Solid-state nanopores allow high-throughput single-molecule detection but identifying and even registering all translocating small molecules remain key challenges due to their high translocation speeds. We show here the same electric field that drives the molecules into the pore can be redirected to selectively pin and delay their transport. A thin high-permittivity dielectric coating on bullet-shaped polymer nanopores permits electric field leakage at the pore tip to produce a voltage-dependent surface field on the entry side that can reversibly edge-pin molecules. This mechanism renders molecular entry an activated process with sensitive exponential dependence on the bias voltage and molecular rigidity. This sensitivity allows us to selectively prolong the translocation time of short single-stranded DNA molecules by up to 5 orders of magnitude, to as long as minutes, allowing discrimination against their double-stranded duplexes with 97% confidence.

We have built an integrated fluid phase ionic logic circuit by integrating existing ionic capacitors, nanopore resistors, bipolar membrane ion diodes and a unique nonlinear ion memristor, all for strong physiological electrolytes. The ion memristor is based on a non-equilibrium anodic oxidation reaction of a silicon microelectrode in an aqueous solution. It shows a stable pinched hysteretic current-voltage characteristic, that can be utilized to synthesize fluid-based memory arrays with on-off logic components. By integrating ion memristors with micro/nanofluidic systems, together with crossbar logic, ionic NAND/NOR gates and latches with high speeds can be made. We use these ionic logic components to activate, read individual ion current based sensors while store and retrieve intermediate values in multiple sensor arrays, reducing the complexity of operating micro/nanofluidic system. We envision that excitable, bistable and oscillatory ionic circuits that mimic neurons in the human body can also be built. Direct integration with neuron cells without intermediate metallic or semiconductor circuits is also planned.
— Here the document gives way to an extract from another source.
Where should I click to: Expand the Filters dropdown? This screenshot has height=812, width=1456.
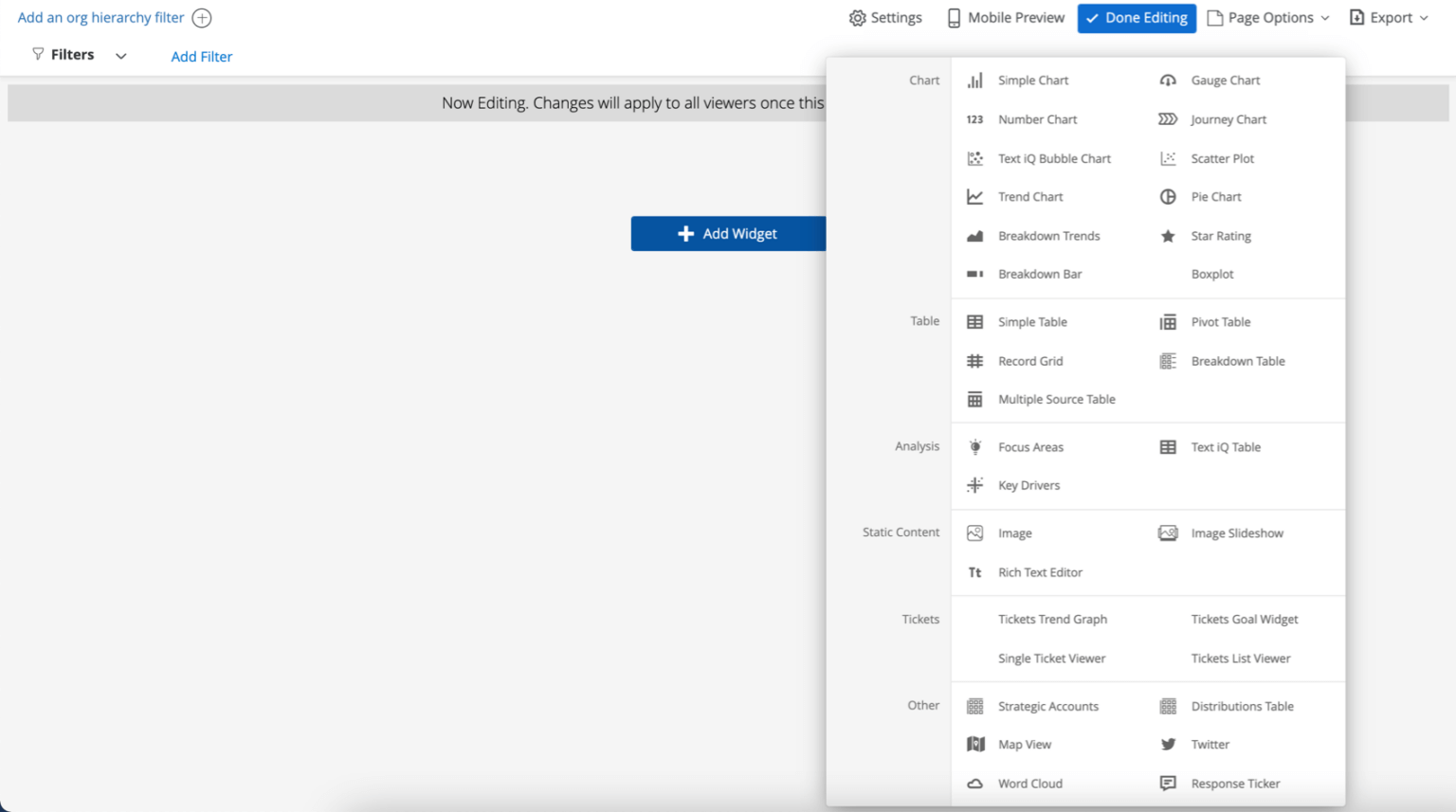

We are developing a high-yield exosome isolation and fractionation technology that has far higher yield than ultra centrifugation UC, excluded volume precipitation Exoquick and size exclusion chromatography qEV. We asymmetrically wet etch ion-track nanoporous membranes so that the filtering tip end, with tunable diameter from 10 nm to 500 nm, dominates the flow resistance. This reduces the total shear in the nanofluidic pore by order of magnitude and hence minimizes exosome lysing and fusion in nanofiltration and in UC.